Speaking before a sold-out audience of almost 500 at the Isle of Capri Casino Resort, Holloway also said that of the more than 90 parcels of property needed for the Caillavet Street project, the city is down to a handful, and construction on that project should begin in the first quarter of next year.

The luncheon address, sponsored annually by the Biloxi Bay Chamber of Commerce, marked the ninth time that Holloway has delivered a State of the City address, but the first since beginning his third term in July.

“For our immediate future, there is no bigger issue facing this city than building roads,” Holloway said. “The difficult and time-consuming task of acquiring land is almost behind us, and we are at the point of beginning actual construction.”

His address focused on major issues that the city has been dealing with for several years: helping move traffic by building wider roads, updating Biloxi’s zoning and land-use ordinances, revitalizing neighborhoods in east Biloxi, and providing enhanced services for residents of Woolmarket, who became city residents in month/year.

“Some of you probably wanted to see this construction work start this afternoon,” Holloway said, referring to projects on Bayview, Caillavet and Popp’s Ferry. “I wanted to see it start yesterday.
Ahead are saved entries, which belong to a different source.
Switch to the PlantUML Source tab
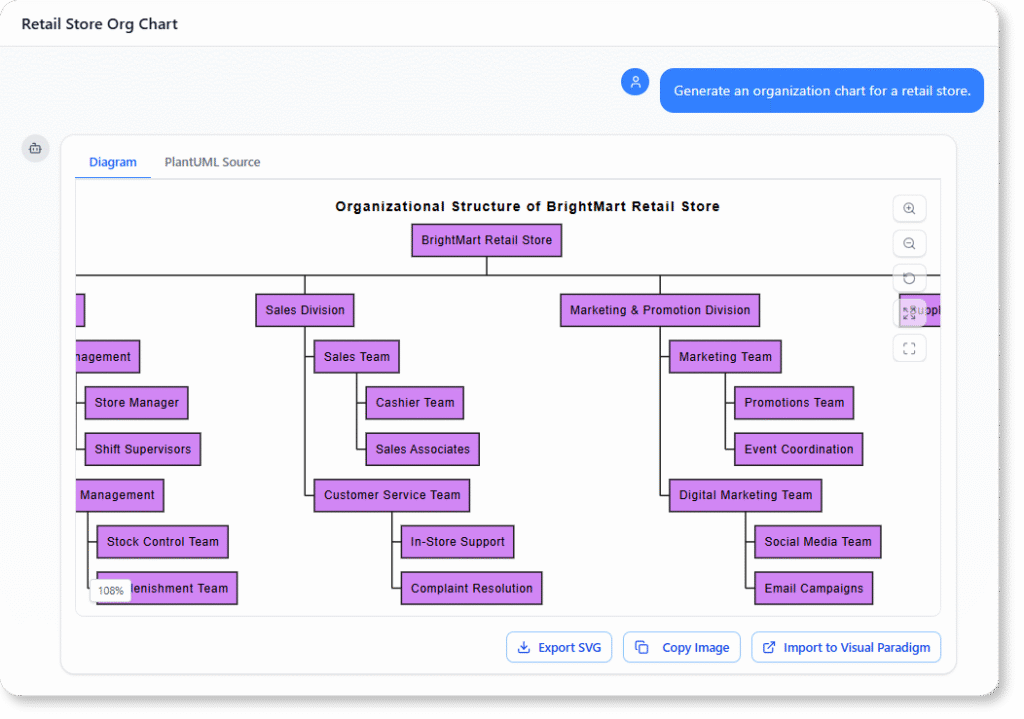Image resolution: width=1024 pixels, height=719 pixels. coord(211,161)
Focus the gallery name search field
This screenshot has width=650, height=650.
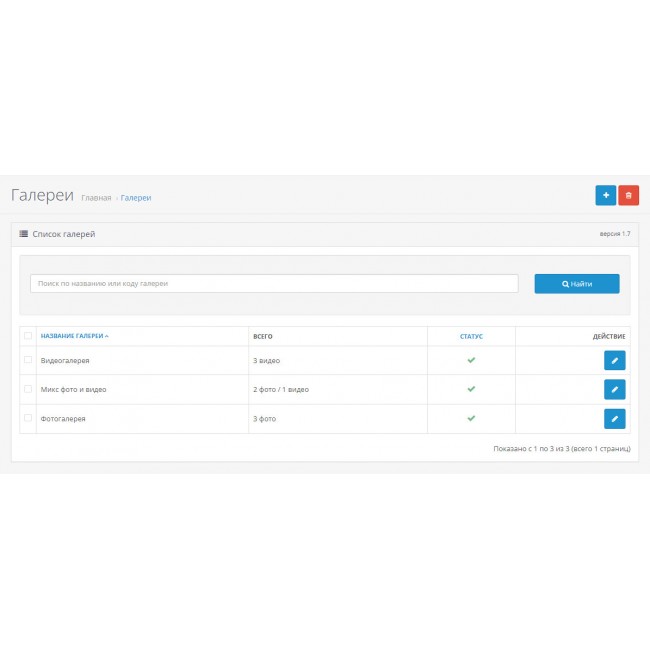274,284
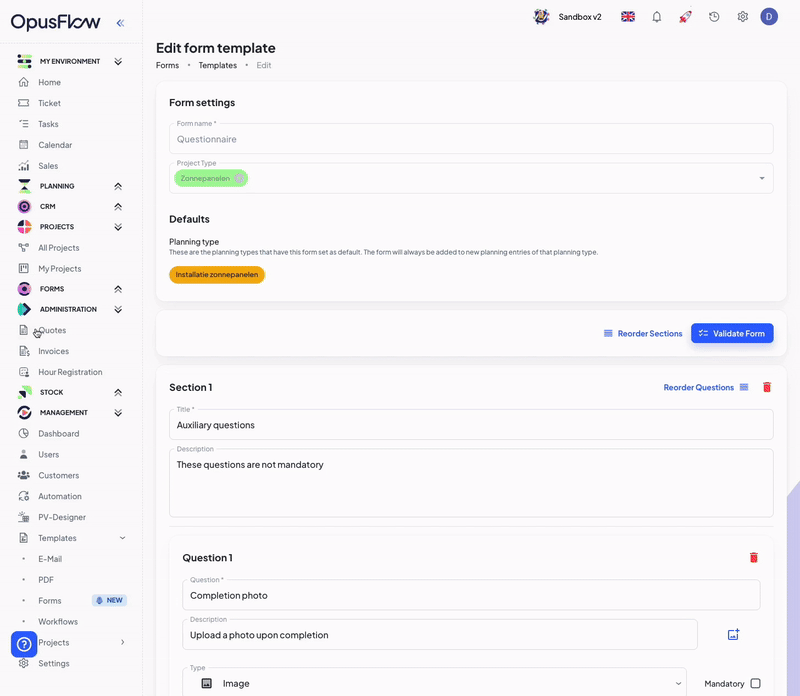
Task: Open the Project Type dropdown
Action: 761,178
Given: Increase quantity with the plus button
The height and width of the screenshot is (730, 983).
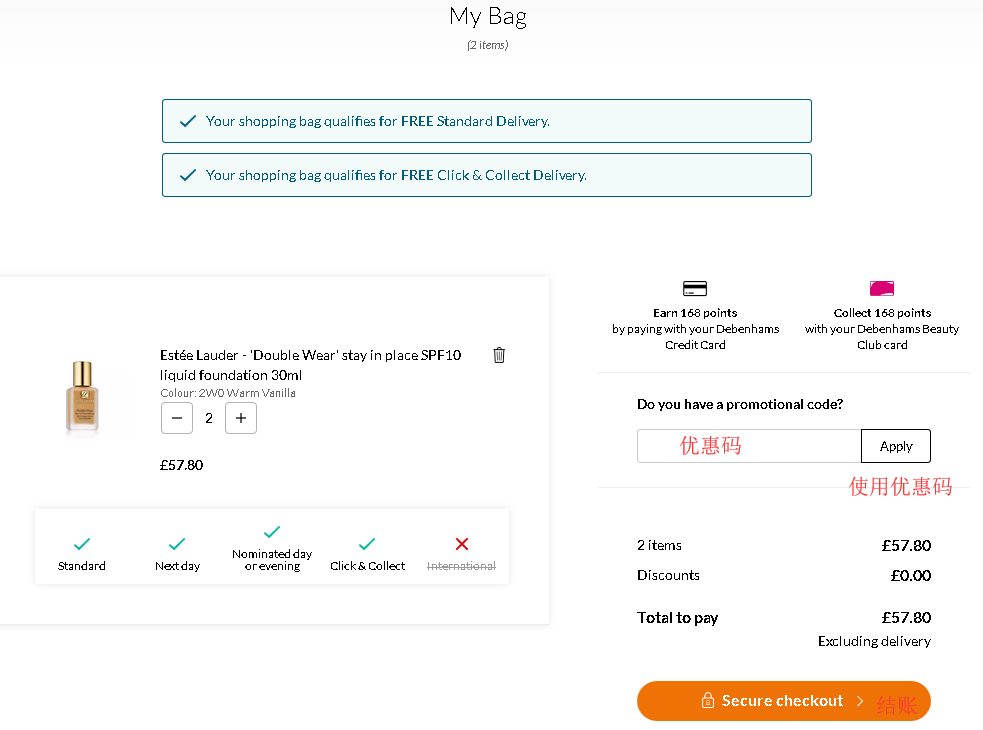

But we needed to do the right thing on this. We needed to be fair to property owners and fair to the taxpayers of Biloxi.”

The initiative to revitalize east Biloxi will be underway with outreach meetings over the next two months, and the nationally recognized Enterprise Foundation will begin implementing a three-year, $15 million city program that will work in tandem with the Biloxi Housing Authority’s $35 million Hope VI program to “create new promise and new hope for east Biloxi,” where, Holloway noted, the city has seen more than a billion dollars in commercial development since gaming was legalized in 1992.

At the outset of his address, Holloway praised the men and women of Keesler Air Force Base for their work since Sept. 11, and noted that the Biloxi police and fire departments have helped allay fear among Biloxi residents since the terrorist attacks.

He also noted that the city’s economy was not impacted as much as major cities who depend on air traffic. Sales tax revenue is off by 1 percent since Sept. 11, but gaming revenue is about 2.8 percent over last year’s figures.

Among other issues Holloway addressed:

  • Biloxi’s comprehensive update of zoning and land-use ordinances, a project that has been almost three years in the making, will shape the future of Biloxi.
  • Three softball fields, a concession stand and covered bleachers will be completed by the end of the year at Biloxi’s planned $10 million sports complex off Popp’s Ferry Road.
  • A master plan for the Popp’s Ferry causeway park will be completed within two months, and construction of bulkheads and nature trails work will begin on that project.
  • The city needs to continue efforts to provide enhanced city services in Woolmarket and will construct a fire station and other facilities on 20 acres of land the city purchased.